Books: ‘The Scarcrow’ is great Connelly

Published 12:00 am Friday, June 5, 2009

“The Scarecrow,” by Michael Connelly. Little, Brown, 419 pp, $27.99.
By Bruce DeSilva
Associated Press
Two creepy serial killers stalk the landscape in this new thriller by Michael Connelly. There’s a psychopathic geek who sniffs out his leggy victims on the Internet. And there’s the Internet itself, making a mockery of the right to privacy and gradually strangling the life out of the nation’s newspapers.
Jack McEvoy, hero of the tale, is a police reporter for The Los Angeles Times, the same job Connelly held before quitting to write novels full time.
Jack can’t do much to save newspapers; in fact, he’s just been given two weeks notice, part of the withering paper’s latest “force reduction.” But if he can track down the psychopath, maybe he can leave in a blaze of glory.
We’ve met Jack before, when he was a Denver reporter on the trail of a different serial killer in “The Poet” (1996). Back then, he was working for The Rocky Mountain News, a paper that, in both the novel and in fact, went under earlier this year.
Joining Jack in Los Angeles is another familiar face, FBI agent Rachel Walling, who played a key role in “The Poet” and returned as the love interest in “The Narrows” (2004), part of Connelly’s fine series about L.A. police detective Harry Bosch.
Together, Jack and Rachel are a formidable team; but the psychopath, a computer expert named Wesley Carver, is a worthy adversary. Hacking into the newspaper’s computer system, he watches Jack’s every move. And when Jack gets too close, Carver isolates and hobbles him by canceling his credit cards, emptying his bank account and shutting off his cell phone service.

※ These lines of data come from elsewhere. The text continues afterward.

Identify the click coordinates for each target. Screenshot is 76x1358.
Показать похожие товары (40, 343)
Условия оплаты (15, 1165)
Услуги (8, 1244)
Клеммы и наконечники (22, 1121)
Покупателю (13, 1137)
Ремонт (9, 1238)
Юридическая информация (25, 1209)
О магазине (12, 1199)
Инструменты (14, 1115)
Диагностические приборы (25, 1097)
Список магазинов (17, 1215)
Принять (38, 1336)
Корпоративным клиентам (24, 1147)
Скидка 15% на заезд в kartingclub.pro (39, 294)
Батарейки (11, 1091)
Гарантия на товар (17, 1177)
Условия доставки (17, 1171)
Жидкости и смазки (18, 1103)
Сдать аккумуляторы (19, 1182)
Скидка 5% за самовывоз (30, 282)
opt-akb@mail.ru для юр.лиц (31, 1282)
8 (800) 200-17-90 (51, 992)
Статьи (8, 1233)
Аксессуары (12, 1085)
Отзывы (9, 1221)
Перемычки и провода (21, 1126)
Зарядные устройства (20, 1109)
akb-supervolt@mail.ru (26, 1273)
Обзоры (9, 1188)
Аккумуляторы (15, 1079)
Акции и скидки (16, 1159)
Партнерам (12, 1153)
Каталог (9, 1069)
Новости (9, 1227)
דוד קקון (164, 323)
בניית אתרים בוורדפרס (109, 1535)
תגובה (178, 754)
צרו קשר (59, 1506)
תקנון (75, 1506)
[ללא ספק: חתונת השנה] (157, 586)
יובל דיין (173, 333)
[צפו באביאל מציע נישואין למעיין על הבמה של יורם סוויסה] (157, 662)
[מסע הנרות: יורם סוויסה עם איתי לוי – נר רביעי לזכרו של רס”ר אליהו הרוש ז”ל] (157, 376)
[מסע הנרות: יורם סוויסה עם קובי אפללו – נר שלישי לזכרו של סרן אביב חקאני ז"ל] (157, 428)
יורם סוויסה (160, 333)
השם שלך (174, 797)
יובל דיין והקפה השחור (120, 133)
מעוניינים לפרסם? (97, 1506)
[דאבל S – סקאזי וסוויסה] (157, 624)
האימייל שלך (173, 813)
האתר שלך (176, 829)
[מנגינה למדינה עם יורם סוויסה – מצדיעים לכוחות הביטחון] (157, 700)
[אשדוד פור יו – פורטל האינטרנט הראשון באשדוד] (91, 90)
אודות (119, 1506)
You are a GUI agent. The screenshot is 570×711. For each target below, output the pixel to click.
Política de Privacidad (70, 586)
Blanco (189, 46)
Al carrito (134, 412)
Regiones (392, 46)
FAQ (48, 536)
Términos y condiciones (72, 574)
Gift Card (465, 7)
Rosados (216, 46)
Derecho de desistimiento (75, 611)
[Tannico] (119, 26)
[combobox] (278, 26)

It’s not lost on Jack that the killer is using the same tools that are destroying the business he loves. It’s not lost on the reader that if newspapers disappear, so may investigative reporters like Jack. Not surprisingly, Connelly does a fine job of capturing the cynical atmosphere of the newsroom during these dark days.
“The Scarecrow” is a dire warning about the dangers of electronic snooping and a reminder of what we will lose if newspapers continue to fail. And it is a page-turning thriller รณ cleverly plotted, fast-paced and crisply written.
As Connelly puts it, he set out to write “a thriller first and a torch song for the newspaper business second.”
The book works superbly on both levels, surpassing “The Poet” as his finest.